Medline ® Abstract for Reference 45
of 'Actions of angiotensin II on the heart'
Nox1 overexpression potentiates angiotensin II-induced hypertension and vascular smooth muscle hypertrophy in transgenic mice.
Dikalova A, Clempus R, Lassègue B, Cheng G, McCoy J, Dikalov S, San Martin A, Lyle A, Weber DS, Weiss D, Taylor WR, Schmidt HH, Owens GK, Lambeth JD, Griendling KK
BACKGROUND: Reactive oxygen species (ROS) have been implicated in the development of cardiovascular pathologies. NAD(P)H oxidases (Noxes) are major sources of reactive oxygen species in the vessel wall, but the importance of individual Nox homologues in specific layers of the vascular wall is unclear. Nox1 upregulation has been implicated in cardiovascular pathologies such as hypertension and restenosis.

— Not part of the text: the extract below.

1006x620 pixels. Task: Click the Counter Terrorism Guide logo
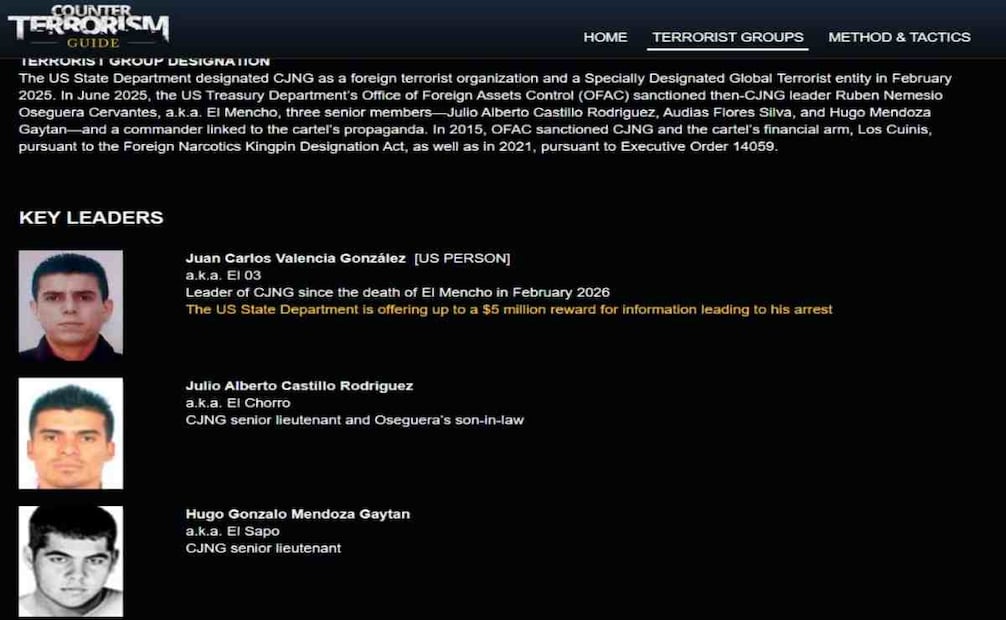(x=89, y=26)
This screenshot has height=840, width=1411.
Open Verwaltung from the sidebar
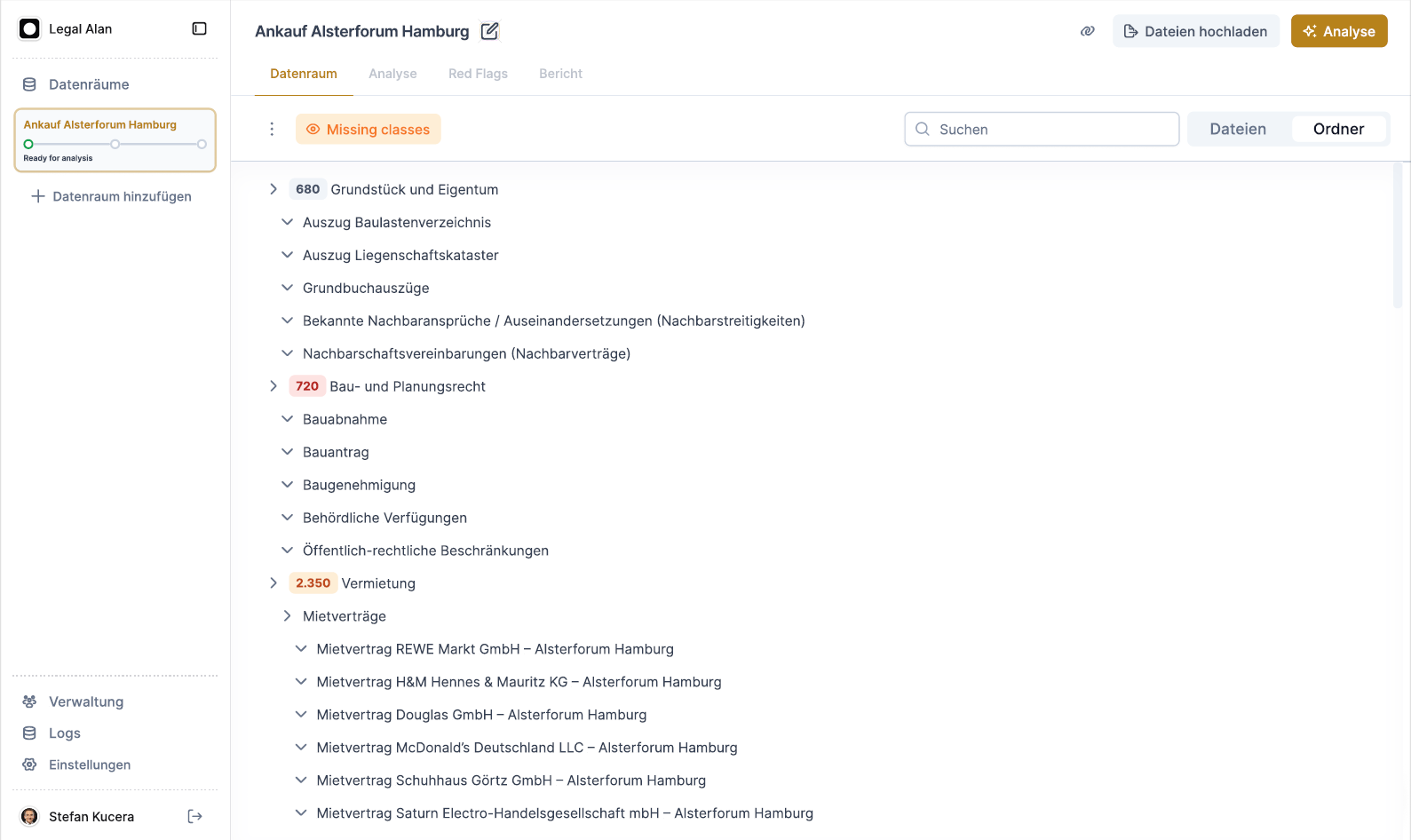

METHODS AND RESULTS: To investigate the pathological role of Nox1 upregulation in vascular smooth muscle, transgenic mice overexpressing Nox1 in smooth muscle cells (TgSMCnox1) were created, and the impact of Nox1 upregulation on the medial hypertrophic response during angiotensin II (Ang II)-induced hypertension was studied. These mice have increased expression of Nox1 protein in the vasculature, which is accompanied by increased superoxide production. Infusion of Ang II (0.7 mg/kg per day) into these mice for 2 weeks led to a potentiation of superoxide production compared with similarly treated negative littermate controls. Systolic blood pressure and aortic hypertrophy were also markedly greater in TgSMCnox1 mice than in their littermate controls. To confirm that this potentiation of vascular hypertrophy and hypertension was due to increased ROS formation, additional groups of mice were coinfused with the antioxidant Tempol. Tempol decreased the level of Ang II-induced aortic superoxide production and partially reversed the hypertrophic and hypertensive responses in these animals.
CONCLUSIONS: These data indicate that smooth muscle-specific Nox1 overexpression augments the oxidative, pressor, and hypertrophic responses to Ang II, supporting the concept that medial Nox1 participates in the development of cardiovascular pathologies.
Division of Cardiology, Emory University, Atlanta, GA 30322, USA.